» **Information supplied**
· · ·

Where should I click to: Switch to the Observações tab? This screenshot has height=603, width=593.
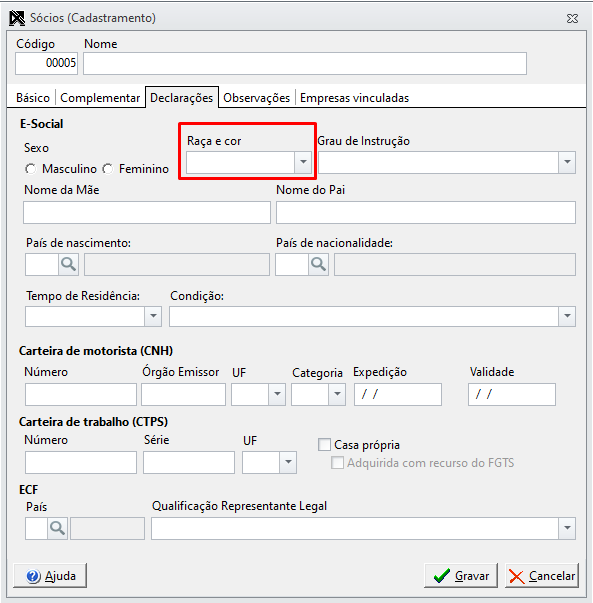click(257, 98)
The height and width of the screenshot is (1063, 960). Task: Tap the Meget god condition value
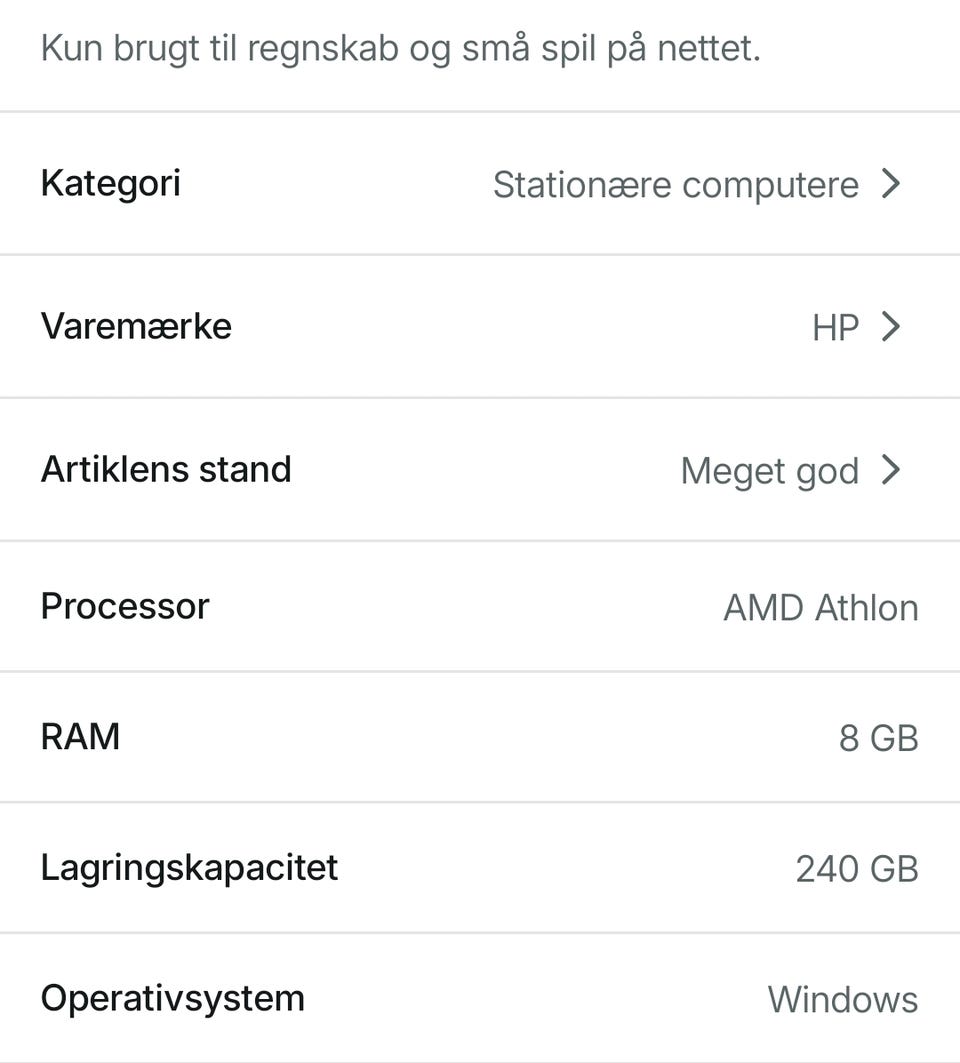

· · ·

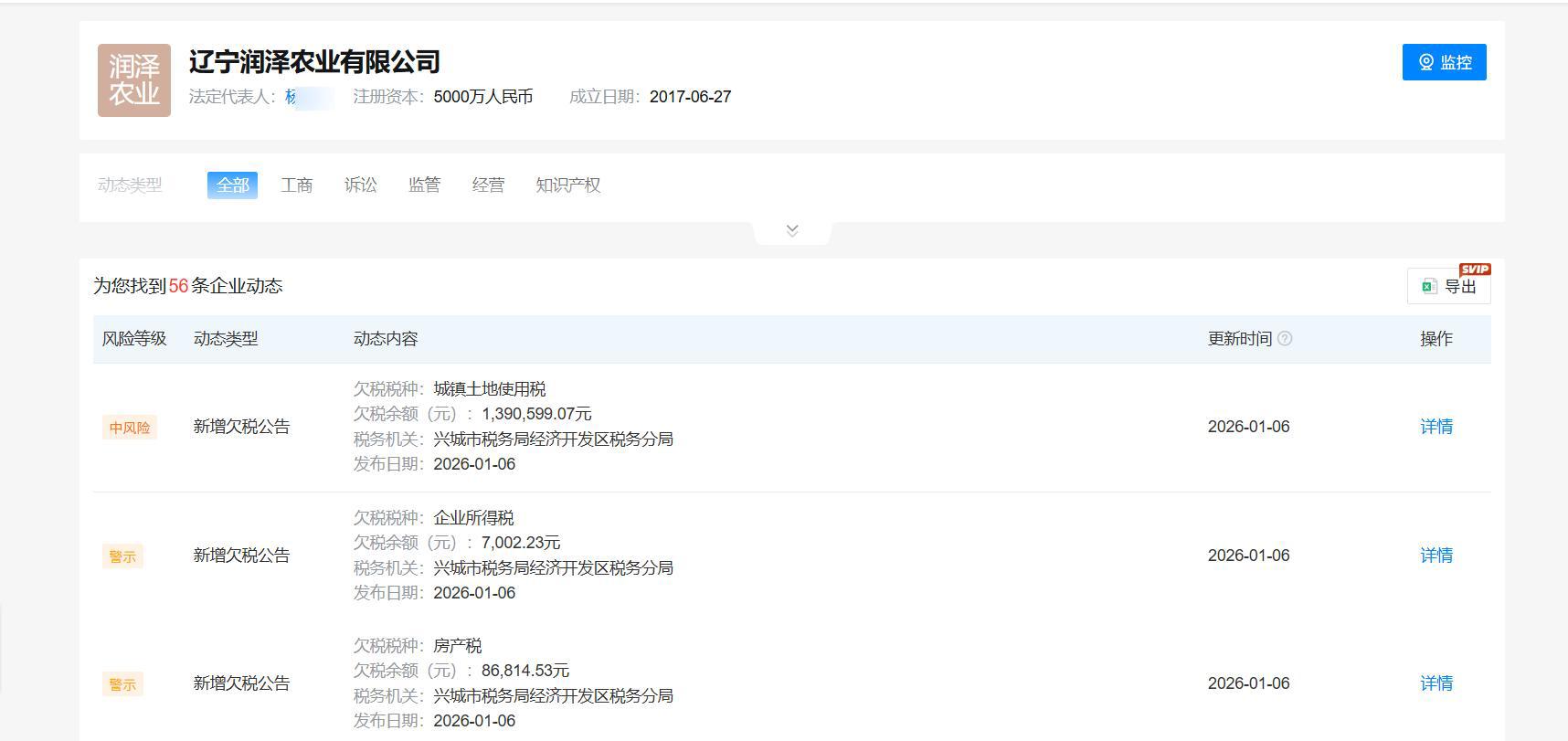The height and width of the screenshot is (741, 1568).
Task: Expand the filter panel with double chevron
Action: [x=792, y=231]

· · ·

» **What is required**
Reproduce the data above exactly, but only from the line containing "Where should I" through the line containing "The height and width of the screenshot is (1063, 960).". Omit all pictures.

» **Your response**
Where should I click to: Switch to the Observações tab? This screenshot has height=603, width=593.
click(257, 98)
The height and width of the screenshot is (1063, 960). Task: Tap the Meget god condition value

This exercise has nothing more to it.